The melodies are supported by the guitars of Day herself and lead guitarist/bassist Tim Fitz, in a perennial rock style that fits into the channel of what is broadly called “alternative” or “indie.” The grungy chorus will certainly bring 90s associations for many.

One of the most interesting features in Middle Kids’s guitar chemistry is Day and Fitz’s rhythm guitar blend. Day, who is left-handed, plays a right-handed guitar, strung standard, with the low strings toward the floor (like fellow lefties Eric Gales and Doyle Bramhall II, and not like other fellow lefty Jimi Hendrix, who restrung righty guitars with the high strings toward the floor). One example of their blend occurs as the band approaches the first verse. Fitz maintains the intro riff, using a tone that has a lot of high-end rolled off and is colored with rhythmic tremolo and delay effects, while Day enters with a cleaner, brighter, reverb-enhanced tone. The combination creates tension, I think, not just with the tonal contrasts but with differences in picking direction. Something similar seems to happen on the grungy guitar-heavy chorus, which is thickened with distorted bass guitar.

Also well worth attention is Fitz’s lead guitar approach. While there isn’t a distinct guitar solo, there is lot of counter-melody content complementing Day’s vocals. The lead guitar lines under the chorus bring to mind a tougher-sounding string section. In the climactic C section that precedes the breakdown before the last chorus, unison B notes prepares the vocal melody’s rise of a major sixth, from B to G# (the chords move from B to Amaj7). The slight warble of the unison Bs reflects the doubt expressed in the lyrics.

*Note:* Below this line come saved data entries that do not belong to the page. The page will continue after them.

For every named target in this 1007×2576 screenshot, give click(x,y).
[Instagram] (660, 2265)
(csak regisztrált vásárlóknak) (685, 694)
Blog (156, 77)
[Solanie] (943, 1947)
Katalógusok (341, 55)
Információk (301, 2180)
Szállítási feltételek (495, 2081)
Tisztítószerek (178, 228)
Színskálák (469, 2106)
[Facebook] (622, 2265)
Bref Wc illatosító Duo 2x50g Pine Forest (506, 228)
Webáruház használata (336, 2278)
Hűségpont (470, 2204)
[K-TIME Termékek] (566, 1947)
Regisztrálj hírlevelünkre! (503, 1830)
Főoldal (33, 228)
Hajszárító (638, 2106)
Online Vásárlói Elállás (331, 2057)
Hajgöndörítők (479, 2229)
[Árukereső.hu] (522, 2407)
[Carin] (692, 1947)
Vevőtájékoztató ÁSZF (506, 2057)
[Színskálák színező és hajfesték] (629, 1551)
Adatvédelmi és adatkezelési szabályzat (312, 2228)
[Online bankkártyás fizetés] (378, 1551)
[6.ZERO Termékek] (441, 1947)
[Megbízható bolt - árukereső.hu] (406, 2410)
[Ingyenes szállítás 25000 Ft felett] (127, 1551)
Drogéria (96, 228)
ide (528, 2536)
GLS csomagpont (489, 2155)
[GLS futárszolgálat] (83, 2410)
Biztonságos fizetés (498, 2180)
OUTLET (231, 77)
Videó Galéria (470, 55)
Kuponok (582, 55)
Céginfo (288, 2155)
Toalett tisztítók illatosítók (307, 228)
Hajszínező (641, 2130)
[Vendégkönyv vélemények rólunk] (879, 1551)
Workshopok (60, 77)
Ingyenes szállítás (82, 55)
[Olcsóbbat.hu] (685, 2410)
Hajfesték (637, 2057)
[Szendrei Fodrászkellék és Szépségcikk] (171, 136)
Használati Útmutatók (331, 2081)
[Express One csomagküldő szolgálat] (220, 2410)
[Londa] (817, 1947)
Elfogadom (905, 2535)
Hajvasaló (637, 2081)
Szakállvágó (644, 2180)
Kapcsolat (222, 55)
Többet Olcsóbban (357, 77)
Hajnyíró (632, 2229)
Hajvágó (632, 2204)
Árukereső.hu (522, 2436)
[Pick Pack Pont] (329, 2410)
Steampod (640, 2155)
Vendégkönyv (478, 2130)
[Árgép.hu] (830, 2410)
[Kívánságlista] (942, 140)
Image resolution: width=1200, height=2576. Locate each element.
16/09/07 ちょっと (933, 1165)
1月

Especially in the denser, grungier sections, it can be hard to pull apart all the layers. There are moments at which I think I hear hints of parts played with the heavily effected intro tone. “Real Thing” sounds like it was made with greater care for the whole than for always-distinguishable parts. It’s a song that would fully stand without the layers of electric guitars but expands and deepens, drawing the listener further into the longing, with their color and weight.

Extra thoughts:

● To be honest, I don’t love the official video nearly as much as I love the song itself, so here’s a live version of “Real Thing” from Middle Kids’s June 2019 gig at Brooklyn Steel, located, of course, in Brooklyn, NY.

● I first heard “Real Thing” on WFUV, the New York City radio station based out of Fordham University, in the Bronx. It’s a great sounding radio song. WFUV is one of the best terrestrial radio stations in the greater NYC area and is an essential commuting companion. Even if you’re not in New York, you can listen here.

● The whole New Songs for Old Problems EP is excellent!